[Stored items from a collection]
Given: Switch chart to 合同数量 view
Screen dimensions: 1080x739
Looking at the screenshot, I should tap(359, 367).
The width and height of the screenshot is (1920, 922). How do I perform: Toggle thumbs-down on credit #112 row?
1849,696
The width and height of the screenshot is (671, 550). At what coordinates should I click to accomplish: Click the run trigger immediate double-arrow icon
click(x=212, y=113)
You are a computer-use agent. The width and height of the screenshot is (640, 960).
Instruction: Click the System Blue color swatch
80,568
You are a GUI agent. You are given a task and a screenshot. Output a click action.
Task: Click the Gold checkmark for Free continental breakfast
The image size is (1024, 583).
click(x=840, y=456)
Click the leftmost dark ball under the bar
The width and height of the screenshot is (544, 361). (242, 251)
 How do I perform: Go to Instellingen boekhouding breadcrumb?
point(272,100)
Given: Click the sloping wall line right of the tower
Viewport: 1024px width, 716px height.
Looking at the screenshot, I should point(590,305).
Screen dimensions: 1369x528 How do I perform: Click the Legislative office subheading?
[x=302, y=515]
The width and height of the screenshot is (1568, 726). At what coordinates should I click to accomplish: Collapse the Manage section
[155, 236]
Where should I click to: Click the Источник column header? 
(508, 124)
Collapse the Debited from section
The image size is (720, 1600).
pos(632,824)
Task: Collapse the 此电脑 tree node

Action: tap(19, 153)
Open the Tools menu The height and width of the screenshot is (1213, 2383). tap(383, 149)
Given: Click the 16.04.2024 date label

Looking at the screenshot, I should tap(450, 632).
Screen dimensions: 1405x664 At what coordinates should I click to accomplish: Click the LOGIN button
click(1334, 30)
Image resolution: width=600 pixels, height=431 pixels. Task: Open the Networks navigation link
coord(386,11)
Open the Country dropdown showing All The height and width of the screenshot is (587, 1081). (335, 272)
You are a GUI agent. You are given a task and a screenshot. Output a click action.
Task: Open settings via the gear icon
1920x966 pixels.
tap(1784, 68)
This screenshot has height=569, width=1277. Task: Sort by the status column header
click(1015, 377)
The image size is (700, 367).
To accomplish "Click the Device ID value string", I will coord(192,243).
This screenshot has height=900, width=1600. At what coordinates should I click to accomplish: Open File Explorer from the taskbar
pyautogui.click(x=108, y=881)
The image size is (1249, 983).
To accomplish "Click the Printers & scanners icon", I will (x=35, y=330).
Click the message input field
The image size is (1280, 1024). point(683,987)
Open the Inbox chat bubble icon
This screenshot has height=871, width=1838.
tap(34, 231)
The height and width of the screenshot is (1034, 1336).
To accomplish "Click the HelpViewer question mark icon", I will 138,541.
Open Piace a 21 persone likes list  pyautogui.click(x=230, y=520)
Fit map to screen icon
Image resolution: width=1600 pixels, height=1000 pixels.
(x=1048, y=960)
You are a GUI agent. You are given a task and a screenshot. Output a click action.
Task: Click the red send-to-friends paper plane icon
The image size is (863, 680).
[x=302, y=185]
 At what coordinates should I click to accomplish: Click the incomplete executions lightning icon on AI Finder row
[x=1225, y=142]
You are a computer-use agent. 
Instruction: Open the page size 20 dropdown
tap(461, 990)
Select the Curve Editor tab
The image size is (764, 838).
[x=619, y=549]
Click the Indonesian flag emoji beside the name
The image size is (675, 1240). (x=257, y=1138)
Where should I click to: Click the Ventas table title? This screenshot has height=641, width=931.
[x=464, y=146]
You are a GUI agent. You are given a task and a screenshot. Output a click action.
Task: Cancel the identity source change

▶ **EXERCISE DIRECTIONS**
Please report only the count of lines in the entries above where the word "will" appears.

▶ **RESULT**
3